Jelang rekap hasil Pilpres, Ketua Komisi A DPRD DIY ungkap 9 masalah Pemilu 2024

id Eko Suwanto,DPRD DIY

Jelang rekap hasil Pilpres, Ketua Komisi A DPRD DIY ungkap 9 masalah Pemilu 2024

Eko Suwanto, Ketua Komisi A DPRD DIY saat berbicara di forum Literasi Digital Jogja Bijak Bermedsos di Yogyakarta, Selasa (19/3/2024) (Istimewa)

Yogyakarta (ANTARA) - Menjelang rekapitulasi hasil pemilihan presiden dan wakil presiden oleh KPU RI, Ketua Komisi A DPRD DIY, Eko Suwanto memaparkan sembilan catatan masalah dalam Pemilihan Umum 2024.

Eko Suwanto, Ketua Komisi A DPRD DIY dari Fraksi PDI Perjuangan menegaskan sembilan catatan itu berdampak langsung pada kualitas demokrasi Indonesia.

"Pemilu 2024 kita sama-sama rekam dan alami banyak anomali dan ada  sembilan catatan Pemilu 2024. Pertama, terjadi pelanggaran etik Ketua MK, Anwar Usman saat meloloskan batas usia untuk Gibran Rakabuming Raka," ungkap Eko Suwanto.

Seperti diketahui, Gibran merupakan putra sulung Presiden Joko Widodo, sehingga termasuk sebagai keponakan Anwar Usman.

Kedua, lanjut Eko, adalah pelanggaran etik KPU RI sesuai vonis DKPP akibat menerima pendaftaran Prabowo Subianto-Gibran Rakabuming Raka dalam konteks Pilpres 2024. 

"Ini problema etik dan moral yang serius. Konstitusi diakali dengan akal bulus yang jauh dari etika dan moral," kata Eko Suwanto saat berbicara di forum Literasi Digital Jogja Bijak Bermedsos di Yogyakarta, Selasa (19/3/2024).

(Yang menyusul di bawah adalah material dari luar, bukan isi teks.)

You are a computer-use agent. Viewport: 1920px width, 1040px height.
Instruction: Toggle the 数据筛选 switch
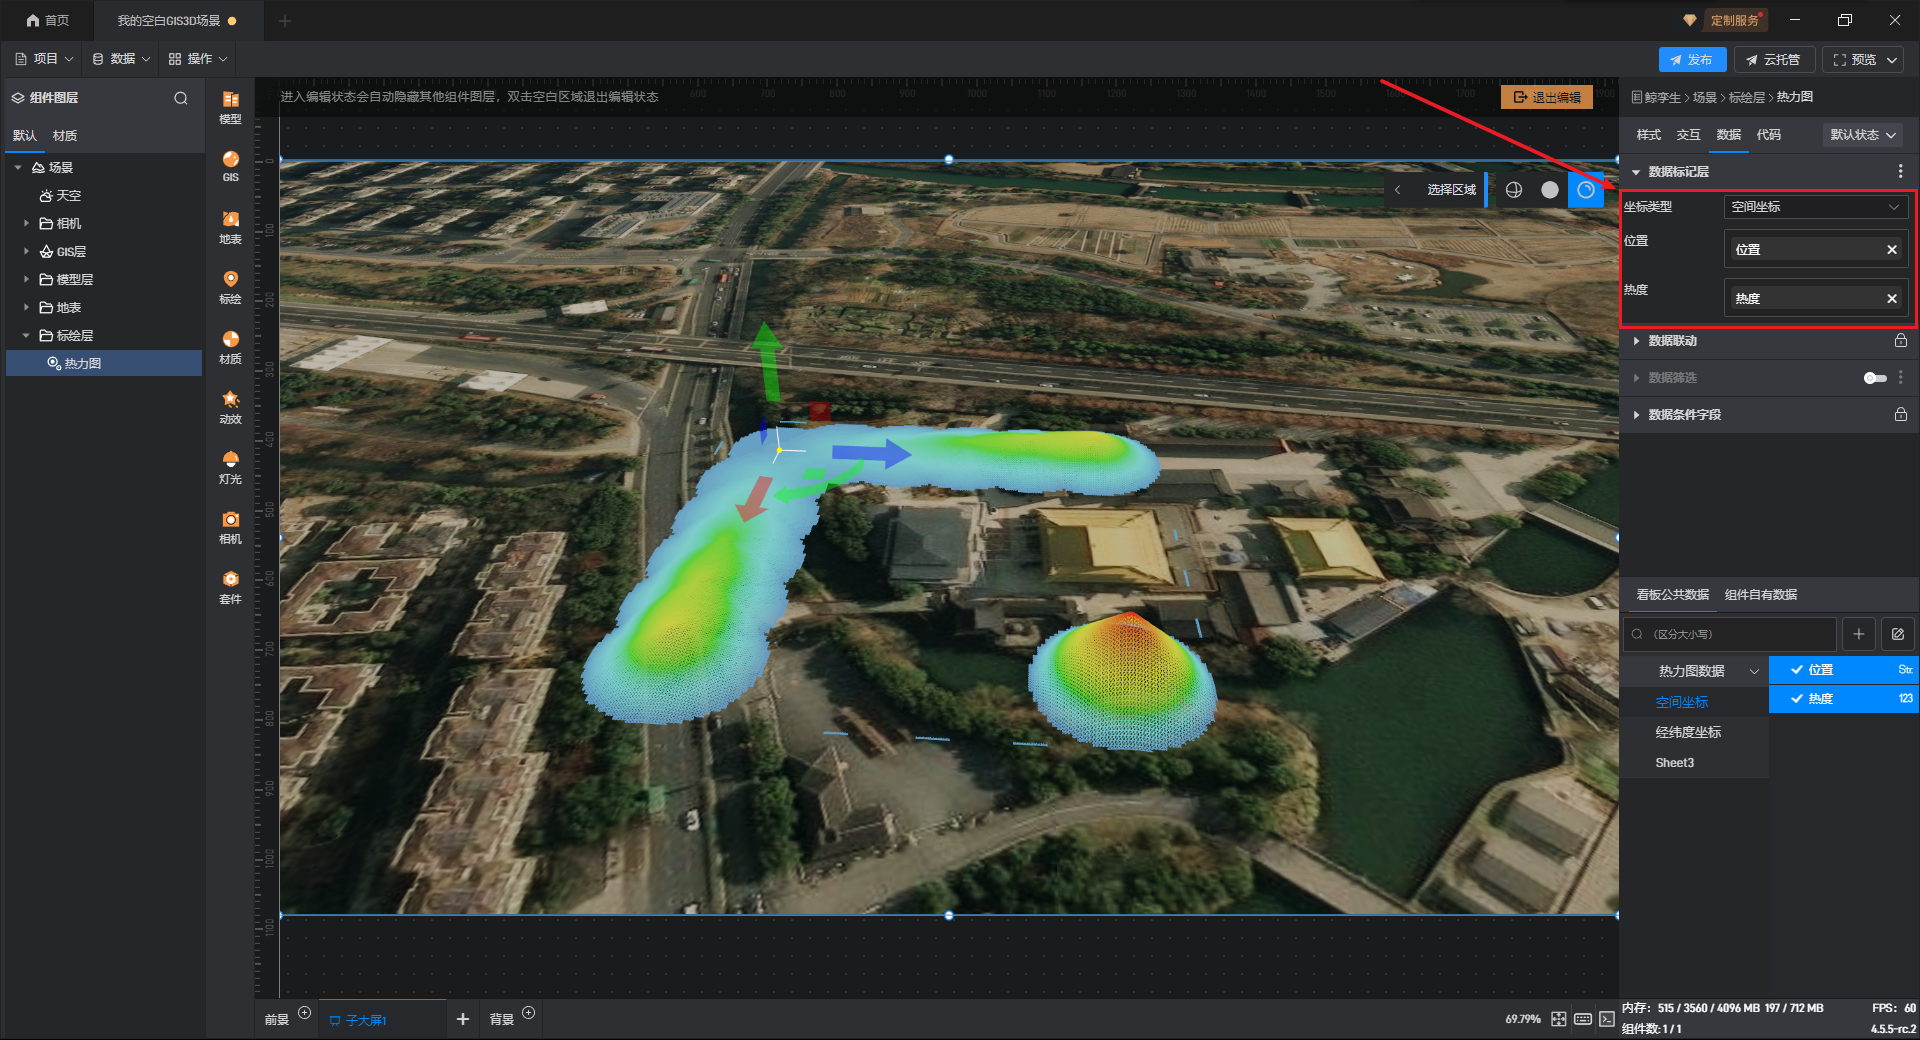point(1874,378)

Selain Eko Suwanto, hadir sebagai pembicara Fitria Indri Kesumawati dari Masyarakat Anti Fitnah dan Hoaks Indonesia (Mafindo) DIY.

Eko melanjutkan masalah ketiga adalah adanya dugaan penyalahgunaan kekuasaan, dan keempat politisasi bansos bagi kemenangan pihak tertentu. 

"Kelima soal DPT Pemilihan Umum 2024 yang bermasalah di antaranya yang pernah saya sampaikan sebelum Pemilu tentang orang meninggal masih masuk DPT," ujar dia. 

Keenam, menurut dia, hukum tumpul ke atas berbagai manuver kekuasaan seperti saat pengumpulan perangkat.

Ketujuh yakni intimidasi, di antaranya seperti yang dialami akademisi kritis seperti Prof Koentjoro, Guru Besar Psikologi UGM Yogyakarta.

"Kedelapan, penggiringan opini melalui berbagai narasi untuk memenangkan pihak tertentu. Dan yang kesembilan, rakyat dihadapkan pada potret yang mendua, antara Jokowi sebagai Presiden RI dan Jokowi sebagai Bapaknya Gibran, Bapaknya Kaesang dimana Jokowi ikut mengampanyekan PSI secara terbuka," ungkap Alumni Pasca-sarjana UGM Yogyakarta ini.

"Rakyat Indonesia dalam proses Pemilu 2024 susah membedakan Joko Widodo sebagai Presiden atau sebagai ayah Gibran Rakabuming Raka yang maju Ccawapres, atau sebagai bapaknya Kaesang atau mertuanya Boby. Biarlah rakyat yang menilai," kata politisi yang dikenal sebagai inisiator Sinau Pancasila ini.

Berkaca dari masalah yang ada, guna memastikan proses demokrasi Indonesia berjalan baik, maka  asas taat hukum penting ditegakkan.

Eko Suwanto menambahkan dalam konteks bermedia sosial, diingatkan bahwa urusan dunia digital alias jagad medsos tak jauh berbeda dengan kehidupan keseharian yang penting dipahami. Termasuk efek berlipat-lipat dari jejak digital di media sosial. 

Fitria Indri Kesumawati,  dari Masyarakat Anti Fitnah dan Hoaks Indonesia (Mafindo) DIY menjelaskan pentingnya peningkatan literasi digital masyarakat Indonesia. 

"Cek faktanya, jangan mudah menyebarkan kabar hoaks penting jadi bekal hadapi aneka informasi yang berlimpah di media sosial. Mafindo dan Kominfo DIY bekerja sama dalam kerja melawan informasi palsu, hoaks, termasuk yang terjadi saat masa Pemilihan Umum 2024," kata Fitria Indri Kesumawati.